A case report has shown benefit in a patient with asthma based on the potential mechanism of sinus tachycardia [19]. Verapamil alone, or in combination with a β-blocker, may be effective.

3 Conclusion

“Conventional” management is the first-line approach to the patient with IST although this method is nonspecific and based on scant data. Treatment for IST begins conservatively with a multidisciplinary approach focusing on potential underlying causes in conjunction with escalating doses of β-blockers. The success of this approach, however, is not well tested, and other therapeutic interventions may become necessary. IST may abate spontaneously over time making the need for therapy moot. In IST, any treatment could potentially be worse than the syndrome itself.

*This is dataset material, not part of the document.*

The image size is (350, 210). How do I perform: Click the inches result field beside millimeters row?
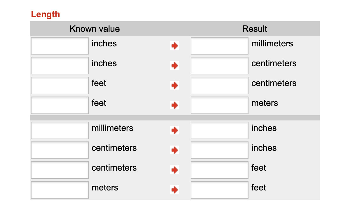[x=219, y=130]
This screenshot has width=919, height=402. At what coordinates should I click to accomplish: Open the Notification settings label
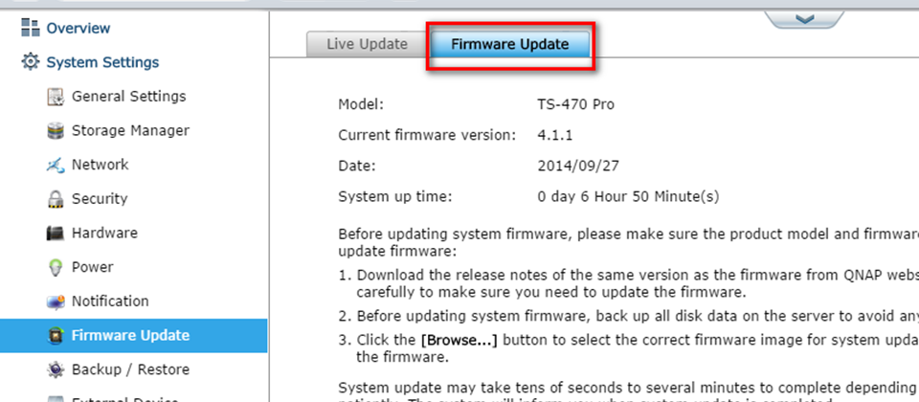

4 The conventional approach to IST

Determine if sinus tachycardia exists with symptoms and if sinus tachycardia has an explainable cause and/or if tachycardia is reproducible and persistent. Rule out POTS, anxiety disorder, substance abuse, or other underlying medical/psychiatric issues as a cause.

  1. 1.

    If IST is present, consider risks and benefits of any therapy in light of the fact that no established conventional approach to management exists.

  2. 2.

    Consider a multidisciplinary and integrated approach. Empower the patient to be engaged in the treatment plan. Encourage graded physical activity as tolerated, eliminate dietary stimulants (e.g., caffeine or alcohol) and stimulant drugs, minimize drug interventions, and start with modest doses of β-blockers. No specific β-blocker is superior or free of side effects.

  3. 3.

    Benzodiazepines and β-blocker combinations, with careful follow-up, may be effective.